-- Exercise --
Read through the material below and find each line that has the word "agent"; copy it.
BEGIN Data to process
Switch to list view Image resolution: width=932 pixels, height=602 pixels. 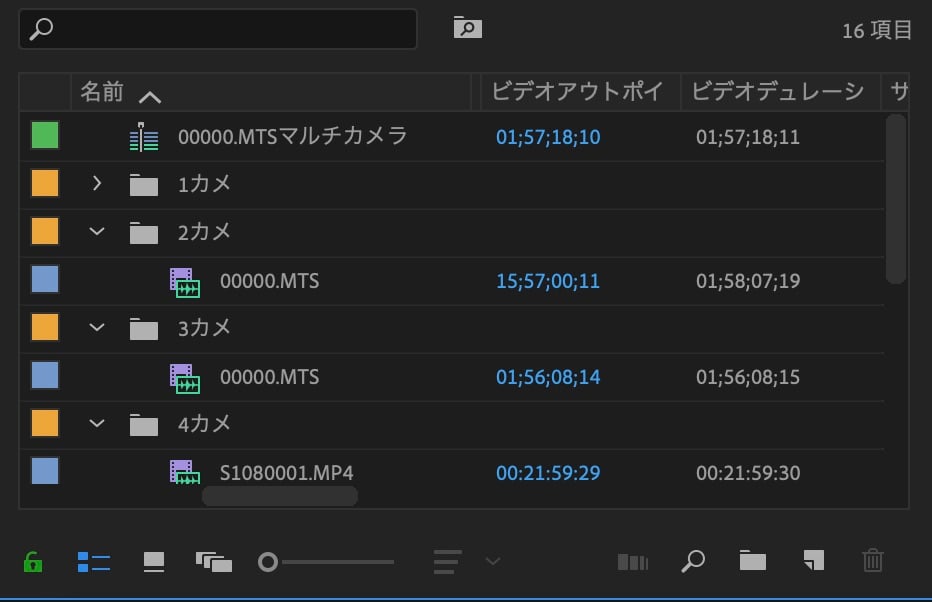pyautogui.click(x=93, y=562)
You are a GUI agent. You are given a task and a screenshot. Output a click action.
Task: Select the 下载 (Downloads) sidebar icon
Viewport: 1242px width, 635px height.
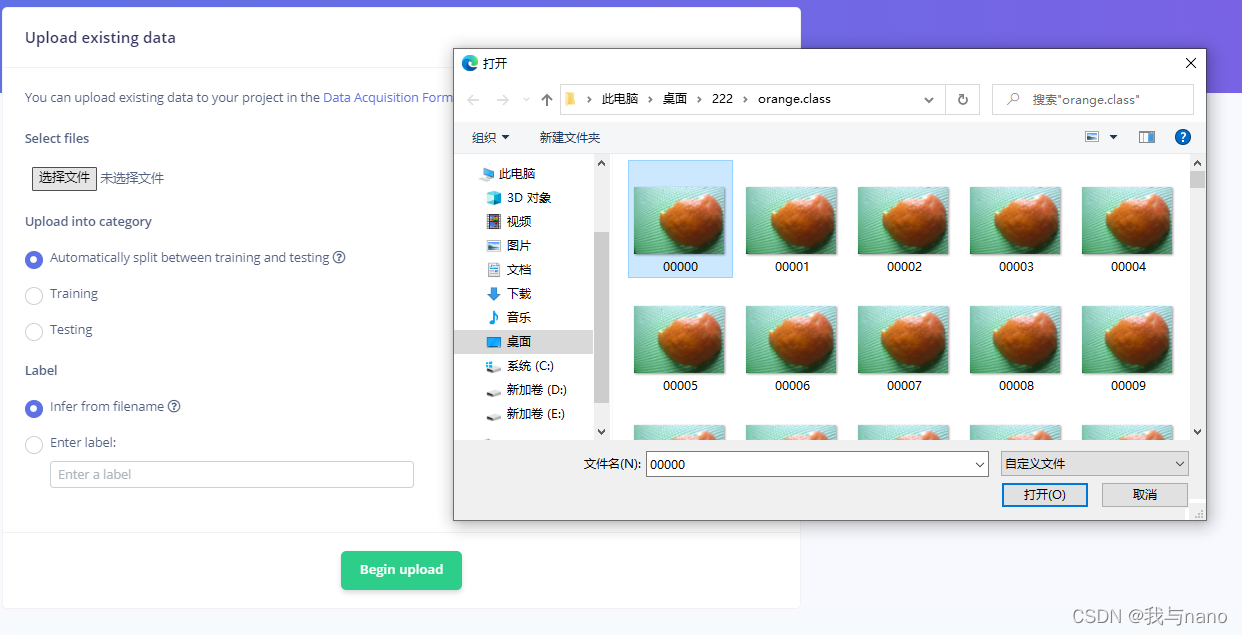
END Data to process
BEGIN Data to process
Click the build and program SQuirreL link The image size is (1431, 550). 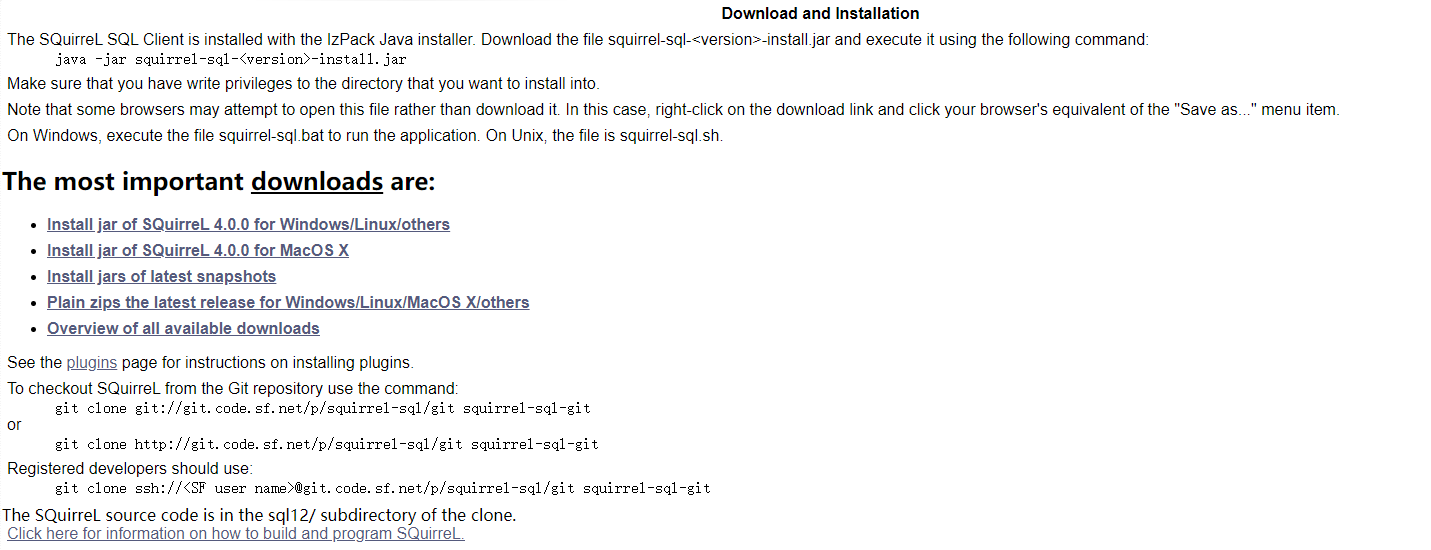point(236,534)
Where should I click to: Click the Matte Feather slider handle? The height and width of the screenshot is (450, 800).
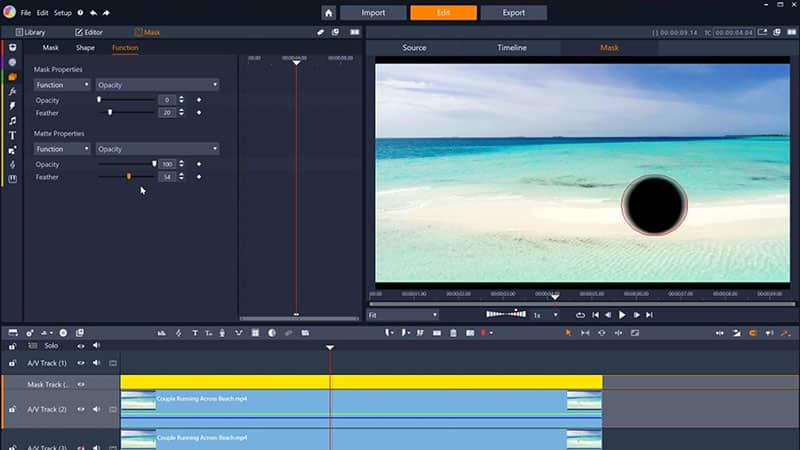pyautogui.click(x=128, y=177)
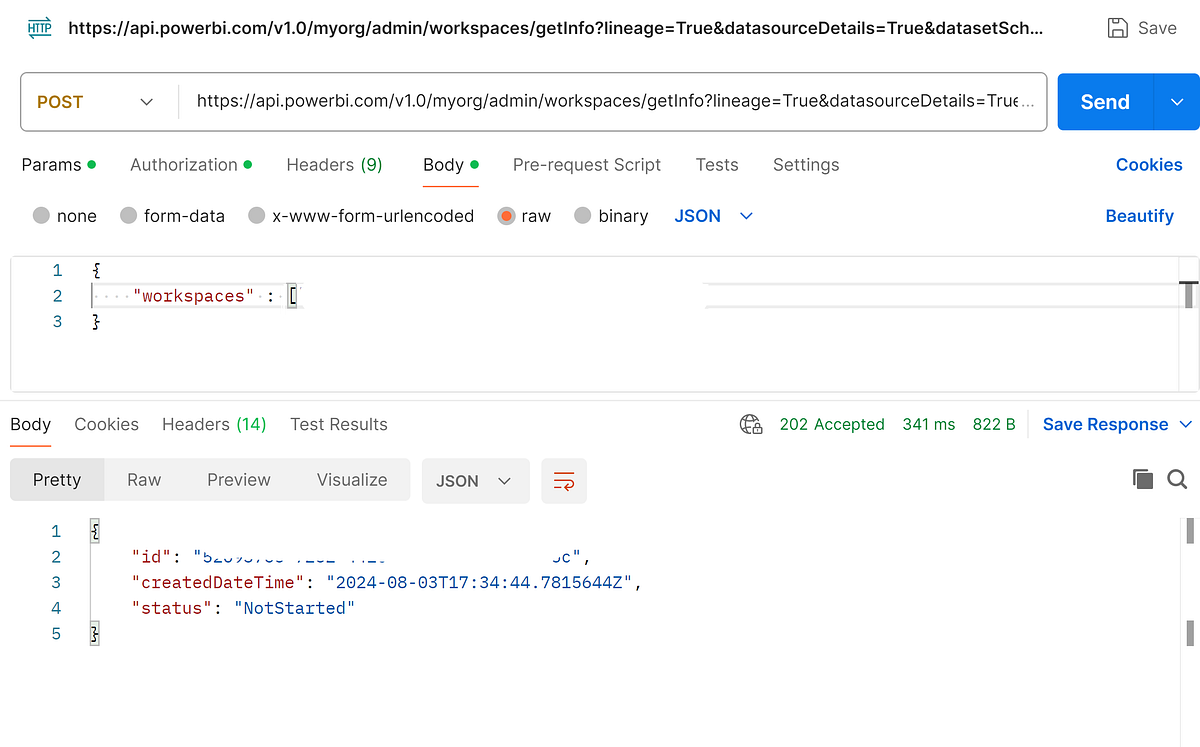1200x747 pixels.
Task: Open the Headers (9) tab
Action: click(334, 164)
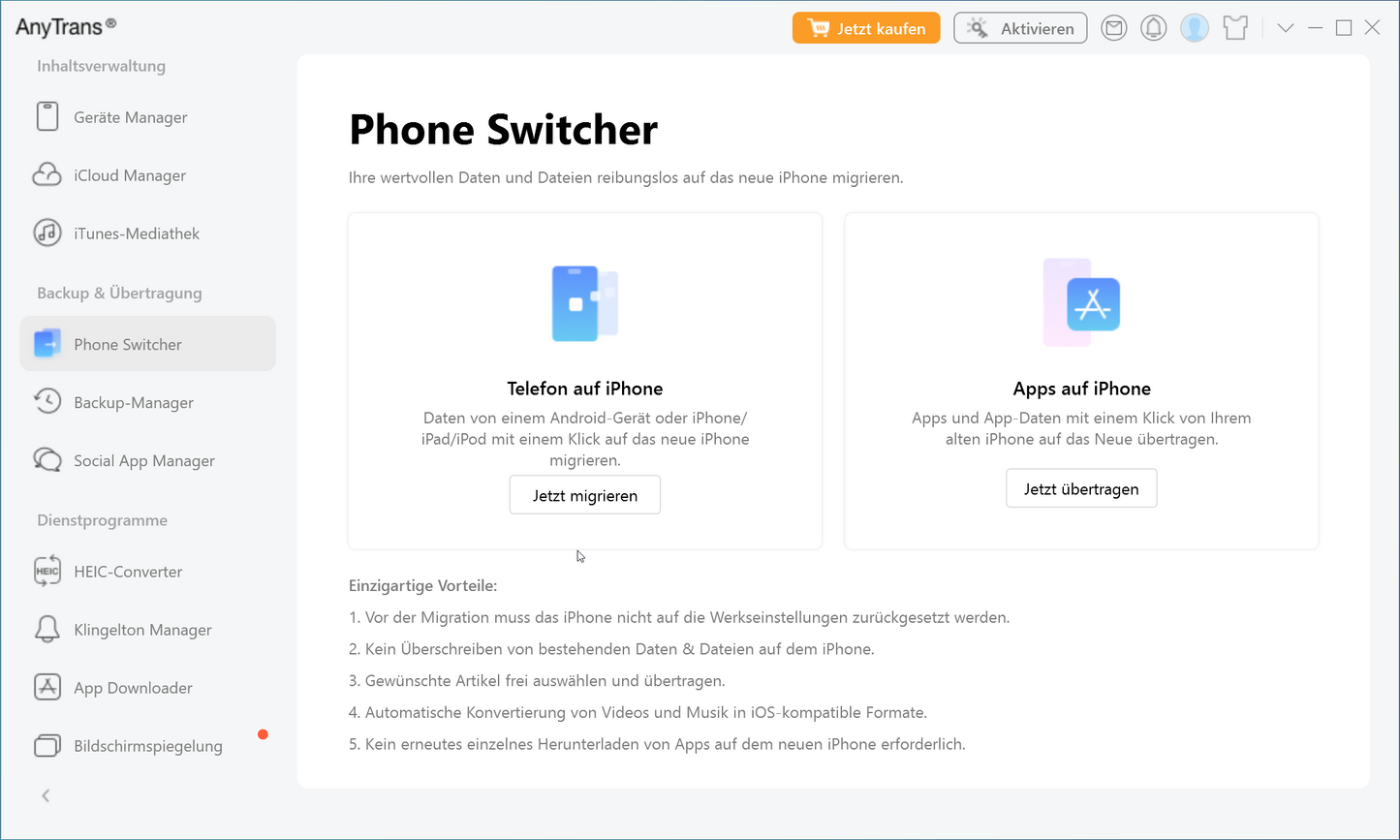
END Data to process
BEGIN Data to process
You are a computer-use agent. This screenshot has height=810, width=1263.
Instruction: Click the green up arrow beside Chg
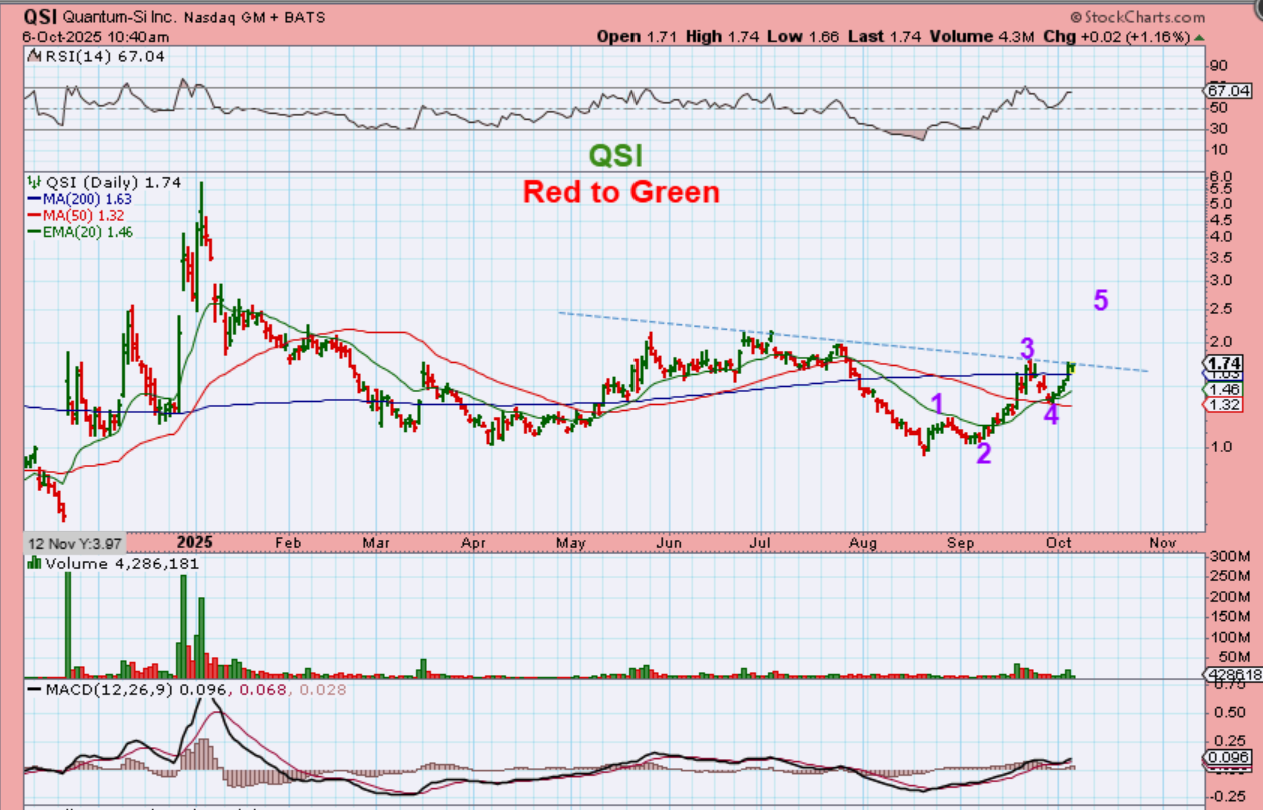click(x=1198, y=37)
END Data to process
-- Task response --
You are a GUI agent. You are given a task and a screenshot. Output a click action.
You are a computer-use agent. This screenshot has height=810, width=1263.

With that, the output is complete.